Massie Block was at the other end of the room, nodding at Cam Fisher's probably interesting stories about his travels. She laughed distractedly and finished her drink a little too quickly. She patted Cam's chest gently and convinced him to get her another glass of whatever she was drinking. Her glossy smile turned into a scowl as she made her way to Derrick.
"Let's get out of here," she whispered, and tugged on his tuxedo jacket, pointing him to the empty foyer. Derrick was more than happy to oblige her. He didn't like small talk, and his mom's friends always smelled of strong French perfume and cigarette smoke.
"Insipid," Massie complained, as they were walking downtown. The air was brisk, but not too cold.
"Really?" Derrick taunted. "I thought it was rockin'. Nothing like a good old stuffy, snobby Westchester party. I guess there's no place like home."
Massie learned that, once exposed to enough, sarcasm was quite humorous. It was like intelligent backbiting. "I can't wait to get back to the city, to NYU." She hesitated, knowing she was about to bring up a touchy subject. "You talked to Claire."
"She asked about you," Derrick said.
"And?"
"I told her I saw you at the library sometimes."
Massie laughed hollowly.
"How was Amsterdam?" he asked bitingly.
Massie frowned. "You know Cam…I tuned out after a story about pot brownies."
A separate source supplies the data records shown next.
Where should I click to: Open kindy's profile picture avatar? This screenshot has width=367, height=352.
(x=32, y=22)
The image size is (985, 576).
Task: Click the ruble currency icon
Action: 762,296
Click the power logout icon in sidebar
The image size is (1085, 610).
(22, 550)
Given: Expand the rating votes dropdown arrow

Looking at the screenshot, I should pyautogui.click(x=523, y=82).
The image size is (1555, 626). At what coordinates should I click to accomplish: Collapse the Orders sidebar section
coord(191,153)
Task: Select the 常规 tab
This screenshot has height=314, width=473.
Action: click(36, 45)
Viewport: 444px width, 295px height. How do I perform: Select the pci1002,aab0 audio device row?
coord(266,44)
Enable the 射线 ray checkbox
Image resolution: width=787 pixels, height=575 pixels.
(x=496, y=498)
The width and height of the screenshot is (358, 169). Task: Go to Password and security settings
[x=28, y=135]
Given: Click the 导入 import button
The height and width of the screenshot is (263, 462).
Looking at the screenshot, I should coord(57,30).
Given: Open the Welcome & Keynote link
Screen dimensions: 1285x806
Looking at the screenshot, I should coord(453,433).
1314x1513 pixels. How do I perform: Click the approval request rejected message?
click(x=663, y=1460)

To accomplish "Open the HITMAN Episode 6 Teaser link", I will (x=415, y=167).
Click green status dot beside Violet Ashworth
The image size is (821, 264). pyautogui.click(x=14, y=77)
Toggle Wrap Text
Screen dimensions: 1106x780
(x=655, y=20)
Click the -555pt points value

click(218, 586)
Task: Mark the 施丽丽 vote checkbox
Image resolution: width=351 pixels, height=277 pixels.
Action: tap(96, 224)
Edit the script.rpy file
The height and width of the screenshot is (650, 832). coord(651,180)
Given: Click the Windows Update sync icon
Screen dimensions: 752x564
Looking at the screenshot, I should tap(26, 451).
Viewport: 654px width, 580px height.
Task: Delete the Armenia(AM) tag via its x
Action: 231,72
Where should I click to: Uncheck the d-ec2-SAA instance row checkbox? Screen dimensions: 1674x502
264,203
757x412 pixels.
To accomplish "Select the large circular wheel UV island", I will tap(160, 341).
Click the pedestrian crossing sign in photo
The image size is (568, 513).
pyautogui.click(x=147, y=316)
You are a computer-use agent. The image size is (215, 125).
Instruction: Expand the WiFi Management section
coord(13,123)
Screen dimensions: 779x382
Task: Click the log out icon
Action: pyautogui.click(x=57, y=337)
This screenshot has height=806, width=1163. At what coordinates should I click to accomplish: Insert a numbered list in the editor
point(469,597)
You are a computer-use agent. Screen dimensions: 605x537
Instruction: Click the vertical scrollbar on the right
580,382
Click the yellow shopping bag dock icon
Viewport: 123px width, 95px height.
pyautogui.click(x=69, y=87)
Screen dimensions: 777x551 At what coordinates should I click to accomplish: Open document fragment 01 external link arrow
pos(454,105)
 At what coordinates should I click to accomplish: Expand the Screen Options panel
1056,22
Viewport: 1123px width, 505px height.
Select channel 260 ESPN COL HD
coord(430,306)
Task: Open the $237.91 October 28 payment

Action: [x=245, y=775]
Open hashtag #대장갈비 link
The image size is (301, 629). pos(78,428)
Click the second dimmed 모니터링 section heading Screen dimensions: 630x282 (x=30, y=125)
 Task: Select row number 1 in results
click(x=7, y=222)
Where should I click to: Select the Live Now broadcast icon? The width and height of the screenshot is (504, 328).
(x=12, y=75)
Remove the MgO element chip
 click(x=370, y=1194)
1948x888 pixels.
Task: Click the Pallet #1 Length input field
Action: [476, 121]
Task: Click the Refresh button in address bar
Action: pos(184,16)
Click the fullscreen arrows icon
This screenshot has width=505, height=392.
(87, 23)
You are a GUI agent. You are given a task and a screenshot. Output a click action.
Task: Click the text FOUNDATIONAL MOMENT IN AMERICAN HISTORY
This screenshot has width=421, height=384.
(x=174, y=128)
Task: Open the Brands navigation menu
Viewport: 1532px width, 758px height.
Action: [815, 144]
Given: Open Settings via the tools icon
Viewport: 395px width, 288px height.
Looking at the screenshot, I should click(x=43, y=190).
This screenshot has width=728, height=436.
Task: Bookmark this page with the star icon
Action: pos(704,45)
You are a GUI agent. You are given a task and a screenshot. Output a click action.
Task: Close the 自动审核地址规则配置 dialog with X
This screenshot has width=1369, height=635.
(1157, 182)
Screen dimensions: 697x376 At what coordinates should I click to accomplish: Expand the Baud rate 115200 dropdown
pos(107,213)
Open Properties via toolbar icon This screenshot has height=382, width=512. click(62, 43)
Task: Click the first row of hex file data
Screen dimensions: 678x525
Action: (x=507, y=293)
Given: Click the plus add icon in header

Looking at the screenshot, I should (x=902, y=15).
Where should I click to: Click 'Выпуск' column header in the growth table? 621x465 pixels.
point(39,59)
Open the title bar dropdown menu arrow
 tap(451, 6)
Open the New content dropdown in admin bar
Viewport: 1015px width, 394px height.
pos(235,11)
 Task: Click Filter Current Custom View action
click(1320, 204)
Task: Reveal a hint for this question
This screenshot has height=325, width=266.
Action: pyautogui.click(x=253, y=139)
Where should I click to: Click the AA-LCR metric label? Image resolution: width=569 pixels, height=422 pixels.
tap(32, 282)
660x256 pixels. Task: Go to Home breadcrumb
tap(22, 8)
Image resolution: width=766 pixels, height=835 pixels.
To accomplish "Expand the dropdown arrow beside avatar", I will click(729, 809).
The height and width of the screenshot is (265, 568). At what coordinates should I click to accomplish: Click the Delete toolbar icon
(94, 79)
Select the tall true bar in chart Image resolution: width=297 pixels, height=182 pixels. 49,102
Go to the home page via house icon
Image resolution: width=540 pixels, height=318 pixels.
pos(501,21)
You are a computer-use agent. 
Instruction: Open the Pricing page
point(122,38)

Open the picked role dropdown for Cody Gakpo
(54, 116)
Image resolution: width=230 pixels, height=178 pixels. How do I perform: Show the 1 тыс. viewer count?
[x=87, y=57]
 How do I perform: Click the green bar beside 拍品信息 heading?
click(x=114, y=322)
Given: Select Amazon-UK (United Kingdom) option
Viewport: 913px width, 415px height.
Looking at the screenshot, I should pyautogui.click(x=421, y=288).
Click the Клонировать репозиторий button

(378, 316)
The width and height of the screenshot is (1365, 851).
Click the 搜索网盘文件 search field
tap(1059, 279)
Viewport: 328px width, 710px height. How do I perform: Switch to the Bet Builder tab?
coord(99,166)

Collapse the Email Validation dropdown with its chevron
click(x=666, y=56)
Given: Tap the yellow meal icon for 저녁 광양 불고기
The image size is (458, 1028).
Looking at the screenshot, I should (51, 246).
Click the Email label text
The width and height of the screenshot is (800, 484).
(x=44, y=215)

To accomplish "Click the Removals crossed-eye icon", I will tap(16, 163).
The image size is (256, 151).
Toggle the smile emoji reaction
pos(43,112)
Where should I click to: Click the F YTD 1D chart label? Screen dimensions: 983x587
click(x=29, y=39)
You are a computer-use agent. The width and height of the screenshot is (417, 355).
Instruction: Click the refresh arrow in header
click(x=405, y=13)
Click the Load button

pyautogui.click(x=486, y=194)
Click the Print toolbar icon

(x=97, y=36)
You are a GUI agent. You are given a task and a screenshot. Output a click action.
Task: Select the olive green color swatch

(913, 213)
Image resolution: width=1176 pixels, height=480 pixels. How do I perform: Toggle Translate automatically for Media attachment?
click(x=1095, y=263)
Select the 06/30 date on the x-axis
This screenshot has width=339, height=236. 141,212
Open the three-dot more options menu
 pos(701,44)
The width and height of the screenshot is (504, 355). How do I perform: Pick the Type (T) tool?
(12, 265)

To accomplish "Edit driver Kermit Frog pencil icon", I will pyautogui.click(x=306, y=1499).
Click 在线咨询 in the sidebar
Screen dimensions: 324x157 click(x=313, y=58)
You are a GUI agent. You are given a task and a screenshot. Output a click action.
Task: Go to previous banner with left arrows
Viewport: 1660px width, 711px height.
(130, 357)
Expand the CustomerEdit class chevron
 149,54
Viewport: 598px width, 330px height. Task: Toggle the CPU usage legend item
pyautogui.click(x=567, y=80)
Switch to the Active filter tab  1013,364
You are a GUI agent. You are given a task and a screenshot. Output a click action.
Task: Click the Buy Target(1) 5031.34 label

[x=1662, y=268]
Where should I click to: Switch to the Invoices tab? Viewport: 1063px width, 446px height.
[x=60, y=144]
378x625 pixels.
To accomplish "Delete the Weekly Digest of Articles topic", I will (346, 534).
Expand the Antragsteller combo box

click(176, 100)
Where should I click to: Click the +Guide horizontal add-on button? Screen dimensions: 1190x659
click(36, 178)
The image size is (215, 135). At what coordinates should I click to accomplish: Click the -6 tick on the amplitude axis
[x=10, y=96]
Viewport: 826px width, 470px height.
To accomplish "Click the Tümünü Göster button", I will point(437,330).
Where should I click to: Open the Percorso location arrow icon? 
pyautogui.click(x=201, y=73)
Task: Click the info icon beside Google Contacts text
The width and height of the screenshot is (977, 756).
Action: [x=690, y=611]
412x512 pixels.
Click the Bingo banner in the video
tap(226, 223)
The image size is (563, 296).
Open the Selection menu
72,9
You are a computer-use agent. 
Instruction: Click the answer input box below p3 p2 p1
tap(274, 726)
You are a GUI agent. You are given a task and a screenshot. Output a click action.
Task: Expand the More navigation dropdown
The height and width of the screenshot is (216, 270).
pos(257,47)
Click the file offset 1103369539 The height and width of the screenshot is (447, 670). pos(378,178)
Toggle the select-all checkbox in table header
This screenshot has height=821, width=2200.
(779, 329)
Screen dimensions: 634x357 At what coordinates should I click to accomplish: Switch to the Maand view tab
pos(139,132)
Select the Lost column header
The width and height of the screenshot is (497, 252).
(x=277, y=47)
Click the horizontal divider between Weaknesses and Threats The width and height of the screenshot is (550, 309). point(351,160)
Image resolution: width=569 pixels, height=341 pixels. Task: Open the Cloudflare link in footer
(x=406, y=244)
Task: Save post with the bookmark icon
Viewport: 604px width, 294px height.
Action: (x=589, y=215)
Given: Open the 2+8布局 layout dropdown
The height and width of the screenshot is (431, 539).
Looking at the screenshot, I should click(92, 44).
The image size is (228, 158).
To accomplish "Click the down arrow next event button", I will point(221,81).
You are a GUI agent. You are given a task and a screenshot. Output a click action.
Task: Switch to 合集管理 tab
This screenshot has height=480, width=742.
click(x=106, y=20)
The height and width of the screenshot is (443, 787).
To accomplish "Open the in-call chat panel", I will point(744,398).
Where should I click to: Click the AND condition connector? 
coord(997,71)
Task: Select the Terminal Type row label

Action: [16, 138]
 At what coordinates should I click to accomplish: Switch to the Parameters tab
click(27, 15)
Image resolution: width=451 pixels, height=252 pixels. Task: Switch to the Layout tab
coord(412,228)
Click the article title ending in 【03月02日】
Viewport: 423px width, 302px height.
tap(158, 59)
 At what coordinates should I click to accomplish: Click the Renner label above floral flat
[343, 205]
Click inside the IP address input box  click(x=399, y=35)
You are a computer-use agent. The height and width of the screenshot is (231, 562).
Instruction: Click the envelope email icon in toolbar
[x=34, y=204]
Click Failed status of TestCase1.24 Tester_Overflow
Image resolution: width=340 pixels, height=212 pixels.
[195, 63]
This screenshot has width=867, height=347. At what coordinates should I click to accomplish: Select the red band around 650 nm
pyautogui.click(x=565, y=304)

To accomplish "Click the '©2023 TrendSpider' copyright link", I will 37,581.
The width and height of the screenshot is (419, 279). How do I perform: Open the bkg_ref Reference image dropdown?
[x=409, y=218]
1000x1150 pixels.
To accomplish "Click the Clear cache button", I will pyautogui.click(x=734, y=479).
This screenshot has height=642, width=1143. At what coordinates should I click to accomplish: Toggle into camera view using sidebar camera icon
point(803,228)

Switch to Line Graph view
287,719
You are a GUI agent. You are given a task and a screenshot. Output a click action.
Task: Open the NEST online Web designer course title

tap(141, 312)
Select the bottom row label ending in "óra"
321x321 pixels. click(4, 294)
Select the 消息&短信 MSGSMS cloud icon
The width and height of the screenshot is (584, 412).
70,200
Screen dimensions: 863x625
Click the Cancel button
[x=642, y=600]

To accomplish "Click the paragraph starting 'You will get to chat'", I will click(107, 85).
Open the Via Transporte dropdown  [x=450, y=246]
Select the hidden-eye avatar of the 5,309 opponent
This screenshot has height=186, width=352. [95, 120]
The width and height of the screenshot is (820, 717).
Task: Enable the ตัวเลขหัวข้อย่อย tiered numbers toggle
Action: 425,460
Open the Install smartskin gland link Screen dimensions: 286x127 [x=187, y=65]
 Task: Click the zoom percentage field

They stopped in front of Tiffany's and Co, where the silver display caught Derrick's eye. He thought of nights when Massie would make him stay up all night watching Breakfast at Tiffany's. In high school, she'd been a member of the Old Film Association, a club Derrick had actually considered joining. Of course, before finding out that Massie Block was the president.
"Honestly Massie," Derrick asked, "what are you doing? You hated me, remember. And I hated you."
"Did you really?"
"Cam's waiting for you with that drink."
"At some point, hating you became too exhausting. So I just stopped."
"You can't just stop feeling."
"Well then I never hated you in the first place and you never hated me. And don't you think this conversation's a little bit overdue? Just stop making things difficult, Derrick."
"Stop being difficult, Massie."
Massie paused for a few moments, noticing the pale blue illuminated by festive lights. She sighed. "I don't want to fight with you here," she insisted. "We're at Tiffany's, where everything is pure and good and shiny." She sounded ridiculous. But he loved it.
"Ah, yes, Tiffany's," Derrick said, smiling at her, his annoyance immediately dissolving.
Somewhere in those nights lost in old movies and tangled limbs and lips, he'd begun to understand that she was a tad bit insane. It was endearing, he thought; it only made him appreciate her more. And she knew that he was a tad bit intense and yet, whenever she felt particularly Audrey, or horny (he smirked at the thought) she would dial those numbers without even looking and ask him to come over.
She held on to the lapels of his tuxedo, moving closer. "I'm not going back," she said stubbornly. She leaned in for a kiss, just in case he needed further persuading (something she knew would work, even in the direst of situations) and she thought of Holly Golightly and Paul Varjak and realized this was how it was supposed to feel.
All they needed was a cat.
He laughed. "And I'd be stupid to even try and make you."
And he was glad that she wouldn't, too.